Die geplante Kürzung bei der WDR-Welle "Funkhaus Europa" stößt beim Mitglied des WDR-Rundfunkrats Rüdiger Sagel und der Landessprecherin der Partei DIE LINKE in Nordrhein-Westfalen, Özlem Demirel, auf Kritik. Das internationale Programmangebot sei gerade in der aktuellen Situation ein wichtiger integrationspolitischer Faktor.

"WDR Radio-Chefin Valerie Weber betreibt hier Einsparungen an völlig falscher Stelle. Funkhaus Europa muss man ausbauen, nicht kaputt sparen“, fordert Sagel.
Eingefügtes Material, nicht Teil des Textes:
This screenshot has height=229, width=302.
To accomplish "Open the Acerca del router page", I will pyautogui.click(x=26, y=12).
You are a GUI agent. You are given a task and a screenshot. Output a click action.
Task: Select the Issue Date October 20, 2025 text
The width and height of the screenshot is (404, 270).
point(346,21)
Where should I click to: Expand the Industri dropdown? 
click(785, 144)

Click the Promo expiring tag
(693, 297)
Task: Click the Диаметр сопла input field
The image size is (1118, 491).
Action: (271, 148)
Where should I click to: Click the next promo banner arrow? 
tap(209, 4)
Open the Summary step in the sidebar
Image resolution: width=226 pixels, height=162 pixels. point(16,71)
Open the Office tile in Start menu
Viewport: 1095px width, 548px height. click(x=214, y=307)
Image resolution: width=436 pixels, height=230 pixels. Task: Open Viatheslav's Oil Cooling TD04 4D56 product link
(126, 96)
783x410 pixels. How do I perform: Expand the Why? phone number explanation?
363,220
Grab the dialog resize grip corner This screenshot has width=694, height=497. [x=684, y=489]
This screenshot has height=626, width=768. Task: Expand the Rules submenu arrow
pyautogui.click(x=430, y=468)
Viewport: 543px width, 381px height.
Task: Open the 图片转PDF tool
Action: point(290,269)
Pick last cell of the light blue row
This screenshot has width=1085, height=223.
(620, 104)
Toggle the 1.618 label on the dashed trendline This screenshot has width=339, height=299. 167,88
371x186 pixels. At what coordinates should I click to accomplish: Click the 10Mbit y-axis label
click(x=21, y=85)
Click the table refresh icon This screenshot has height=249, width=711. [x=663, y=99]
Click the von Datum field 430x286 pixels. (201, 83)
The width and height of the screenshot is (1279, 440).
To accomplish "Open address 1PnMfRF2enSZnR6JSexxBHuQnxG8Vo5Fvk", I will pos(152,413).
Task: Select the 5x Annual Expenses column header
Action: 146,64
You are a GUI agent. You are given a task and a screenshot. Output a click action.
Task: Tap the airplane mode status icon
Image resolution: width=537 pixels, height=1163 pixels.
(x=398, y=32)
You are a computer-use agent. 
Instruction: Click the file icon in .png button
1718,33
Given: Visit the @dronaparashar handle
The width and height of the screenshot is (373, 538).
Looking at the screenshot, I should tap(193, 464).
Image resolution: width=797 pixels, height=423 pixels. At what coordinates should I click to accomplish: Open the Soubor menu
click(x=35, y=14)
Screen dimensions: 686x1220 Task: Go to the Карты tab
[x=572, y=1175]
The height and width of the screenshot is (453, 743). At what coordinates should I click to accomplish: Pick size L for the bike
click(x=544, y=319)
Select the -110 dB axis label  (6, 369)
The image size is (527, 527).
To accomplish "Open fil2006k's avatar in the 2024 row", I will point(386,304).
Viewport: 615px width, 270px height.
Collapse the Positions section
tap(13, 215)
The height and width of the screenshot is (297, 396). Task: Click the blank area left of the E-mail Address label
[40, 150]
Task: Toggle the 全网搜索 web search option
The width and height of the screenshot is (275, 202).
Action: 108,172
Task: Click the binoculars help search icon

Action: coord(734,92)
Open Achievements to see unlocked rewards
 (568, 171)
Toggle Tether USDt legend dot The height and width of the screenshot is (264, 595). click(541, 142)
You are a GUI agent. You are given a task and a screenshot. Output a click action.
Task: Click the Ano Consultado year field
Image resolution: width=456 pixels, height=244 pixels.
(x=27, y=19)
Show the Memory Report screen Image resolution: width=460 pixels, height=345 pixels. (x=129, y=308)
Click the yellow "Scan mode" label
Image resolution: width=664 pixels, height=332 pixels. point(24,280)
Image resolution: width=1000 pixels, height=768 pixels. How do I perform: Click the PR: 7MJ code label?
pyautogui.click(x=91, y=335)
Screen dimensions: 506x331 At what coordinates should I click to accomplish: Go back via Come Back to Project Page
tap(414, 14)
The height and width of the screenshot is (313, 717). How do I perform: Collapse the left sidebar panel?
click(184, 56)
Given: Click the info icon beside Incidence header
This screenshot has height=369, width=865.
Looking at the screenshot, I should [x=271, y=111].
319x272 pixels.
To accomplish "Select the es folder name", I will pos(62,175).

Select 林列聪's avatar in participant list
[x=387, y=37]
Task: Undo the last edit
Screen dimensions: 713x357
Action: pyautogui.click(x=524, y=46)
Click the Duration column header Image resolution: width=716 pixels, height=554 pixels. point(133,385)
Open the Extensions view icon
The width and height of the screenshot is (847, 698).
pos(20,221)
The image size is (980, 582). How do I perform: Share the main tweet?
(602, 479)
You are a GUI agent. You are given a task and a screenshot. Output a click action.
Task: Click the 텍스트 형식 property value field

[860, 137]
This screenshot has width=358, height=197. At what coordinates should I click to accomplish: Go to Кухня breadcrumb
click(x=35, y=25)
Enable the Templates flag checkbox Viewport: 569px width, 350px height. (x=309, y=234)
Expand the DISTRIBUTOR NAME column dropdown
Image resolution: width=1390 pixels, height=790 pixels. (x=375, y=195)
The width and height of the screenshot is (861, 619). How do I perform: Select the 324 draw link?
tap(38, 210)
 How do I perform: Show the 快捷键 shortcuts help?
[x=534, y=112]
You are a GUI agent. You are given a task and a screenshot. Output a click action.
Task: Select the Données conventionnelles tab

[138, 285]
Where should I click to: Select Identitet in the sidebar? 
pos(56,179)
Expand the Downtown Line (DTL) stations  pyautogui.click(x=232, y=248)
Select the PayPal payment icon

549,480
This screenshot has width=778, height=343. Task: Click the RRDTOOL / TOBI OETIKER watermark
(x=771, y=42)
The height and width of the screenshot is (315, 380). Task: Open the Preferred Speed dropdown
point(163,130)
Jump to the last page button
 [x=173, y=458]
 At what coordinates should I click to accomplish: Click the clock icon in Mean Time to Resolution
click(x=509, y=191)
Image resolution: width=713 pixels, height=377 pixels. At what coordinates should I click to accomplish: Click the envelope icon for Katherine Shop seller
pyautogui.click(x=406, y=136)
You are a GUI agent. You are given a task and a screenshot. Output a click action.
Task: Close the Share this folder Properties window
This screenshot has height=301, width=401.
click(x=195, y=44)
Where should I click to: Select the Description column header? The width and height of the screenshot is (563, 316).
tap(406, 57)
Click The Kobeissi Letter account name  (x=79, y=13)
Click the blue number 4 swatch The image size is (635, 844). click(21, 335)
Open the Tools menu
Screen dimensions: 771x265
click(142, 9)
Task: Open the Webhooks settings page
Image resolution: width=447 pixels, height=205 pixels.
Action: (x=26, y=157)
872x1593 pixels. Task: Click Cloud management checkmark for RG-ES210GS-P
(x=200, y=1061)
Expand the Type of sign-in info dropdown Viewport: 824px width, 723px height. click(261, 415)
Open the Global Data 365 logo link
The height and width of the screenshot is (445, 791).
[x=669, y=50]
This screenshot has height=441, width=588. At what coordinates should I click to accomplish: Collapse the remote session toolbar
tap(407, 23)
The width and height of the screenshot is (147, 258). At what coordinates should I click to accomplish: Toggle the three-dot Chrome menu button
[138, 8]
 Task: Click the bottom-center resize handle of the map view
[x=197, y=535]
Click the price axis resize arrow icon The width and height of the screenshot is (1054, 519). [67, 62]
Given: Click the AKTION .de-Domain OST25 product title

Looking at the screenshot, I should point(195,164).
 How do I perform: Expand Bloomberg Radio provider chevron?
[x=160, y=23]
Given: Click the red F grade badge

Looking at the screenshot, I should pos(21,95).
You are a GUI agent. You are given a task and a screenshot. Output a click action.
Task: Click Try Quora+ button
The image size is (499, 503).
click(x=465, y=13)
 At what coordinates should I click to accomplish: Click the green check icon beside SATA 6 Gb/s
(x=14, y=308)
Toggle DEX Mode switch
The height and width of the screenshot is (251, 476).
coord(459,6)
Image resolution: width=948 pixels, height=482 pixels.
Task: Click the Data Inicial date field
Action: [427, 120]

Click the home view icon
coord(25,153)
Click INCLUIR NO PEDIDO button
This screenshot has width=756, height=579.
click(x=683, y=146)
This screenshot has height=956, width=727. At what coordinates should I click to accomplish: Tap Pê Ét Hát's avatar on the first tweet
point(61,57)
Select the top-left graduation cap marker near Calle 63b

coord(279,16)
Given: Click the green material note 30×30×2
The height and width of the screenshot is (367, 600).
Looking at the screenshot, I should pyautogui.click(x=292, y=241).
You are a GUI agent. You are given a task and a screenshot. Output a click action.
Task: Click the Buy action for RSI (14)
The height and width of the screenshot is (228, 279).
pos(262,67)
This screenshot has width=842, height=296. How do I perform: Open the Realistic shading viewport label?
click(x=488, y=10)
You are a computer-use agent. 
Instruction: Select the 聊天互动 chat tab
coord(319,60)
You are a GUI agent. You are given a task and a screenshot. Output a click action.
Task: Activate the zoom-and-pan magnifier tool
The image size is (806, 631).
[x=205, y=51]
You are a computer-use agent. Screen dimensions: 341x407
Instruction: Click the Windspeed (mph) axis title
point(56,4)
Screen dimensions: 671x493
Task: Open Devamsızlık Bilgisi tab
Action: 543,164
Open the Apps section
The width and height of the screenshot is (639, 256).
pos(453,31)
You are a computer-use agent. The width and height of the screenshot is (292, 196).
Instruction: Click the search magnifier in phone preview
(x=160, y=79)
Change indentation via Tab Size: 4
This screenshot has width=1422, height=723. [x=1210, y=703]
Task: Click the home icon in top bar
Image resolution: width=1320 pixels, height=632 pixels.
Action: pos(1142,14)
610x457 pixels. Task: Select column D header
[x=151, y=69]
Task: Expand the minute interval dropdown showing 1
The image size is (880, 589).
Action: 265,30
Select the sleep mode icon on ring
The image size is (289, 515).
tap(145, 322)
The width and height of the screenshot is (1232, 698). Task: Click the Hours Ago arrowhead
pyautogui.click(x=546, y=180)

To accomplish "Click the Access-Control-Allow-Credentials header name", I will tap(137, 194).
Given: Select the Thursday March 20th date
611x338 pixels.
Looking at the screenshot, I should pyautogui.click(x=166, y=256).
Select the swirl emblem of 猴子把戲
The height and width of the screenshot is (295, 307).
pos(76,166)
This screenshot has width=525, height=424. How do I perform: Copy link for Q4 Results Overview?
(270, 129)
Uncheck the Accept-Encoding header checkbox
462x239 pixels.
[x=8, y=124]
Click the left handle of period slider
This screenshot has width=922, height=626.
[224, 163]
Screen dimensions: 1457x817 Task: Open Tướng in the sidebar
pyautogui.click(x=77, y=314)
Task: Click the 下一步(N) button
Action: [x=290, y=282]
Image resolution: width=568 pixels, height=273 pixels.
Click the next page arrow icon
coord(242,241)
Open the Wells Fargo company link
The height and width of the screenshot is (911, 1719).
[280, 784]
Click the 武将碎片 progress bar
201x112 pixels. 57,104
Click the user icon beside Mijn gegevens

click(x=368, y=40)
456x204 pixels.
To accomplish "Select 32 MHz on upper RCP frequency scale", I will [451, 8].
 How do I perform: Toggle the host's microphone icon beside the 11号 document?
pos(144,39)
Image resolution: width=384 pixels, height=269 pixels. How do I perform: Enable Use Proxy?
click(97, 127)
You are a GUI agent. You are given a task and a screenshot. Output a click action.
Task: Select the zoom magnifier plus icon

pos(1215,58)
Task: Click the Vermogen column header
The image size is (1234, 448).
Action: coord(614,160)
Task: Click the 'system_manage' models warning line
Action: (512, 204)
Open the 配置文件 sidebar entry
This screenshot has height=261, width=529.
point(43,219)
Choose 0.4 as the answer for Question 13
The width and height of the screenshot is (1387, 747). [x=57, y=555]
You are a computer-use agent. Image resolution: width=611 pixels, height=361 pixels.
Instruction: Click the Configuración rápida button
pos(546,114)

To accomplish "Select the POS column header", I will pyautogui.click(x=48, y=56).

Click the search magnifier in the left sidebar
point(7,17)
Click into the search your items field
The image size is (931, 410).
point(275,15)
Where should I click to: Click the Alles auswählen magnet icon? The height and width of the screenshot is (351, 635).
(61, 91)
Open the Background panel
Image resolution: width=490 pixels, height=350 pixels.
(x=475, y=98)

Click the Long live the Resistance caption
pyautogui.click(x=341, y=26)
Eine Reduzierung der fremdsprachlichen Programme beim WDR sei gerade jetzt falsch. Damit werde der Zugang von Menschen mit Migrationshintergrund zu deutschen, internationalen, kulturellen und politischen Themen verschlechtert. Die Ankündigung stehe im krassen Gegensatz zu Webers Versprechen, mehr kulturelle Vielfalt zu bringen und die Völkerverständigung voranzutreiben.

„Eine Programmbeschneidung um 18 Stunden, bei lediglich einem Ausbau im arabischen Programm von einer auf zweieinhalb Stunden, ist nicht hinnehmbar“, erklärt Demirel.

Fremdsprachliche Programme seien nicht nur als erster Schritt zur Vertrauensbildung und Bindung an das Medium Radio ausgesprochen wichtig. Auch als Bindeglied zwischen neu ankommenden Geflüchteten, Menschen, die schon lange in Deutschland leben und jungen Deutschen, die für andere Kulturen offen sind, sind sie ein starker Faktor. DIE LINKE fordert den WDR und seine Rundfunkratsmitglieder deshalb auf, die geplante Änderung des Programmschemas nicht umzusetzen.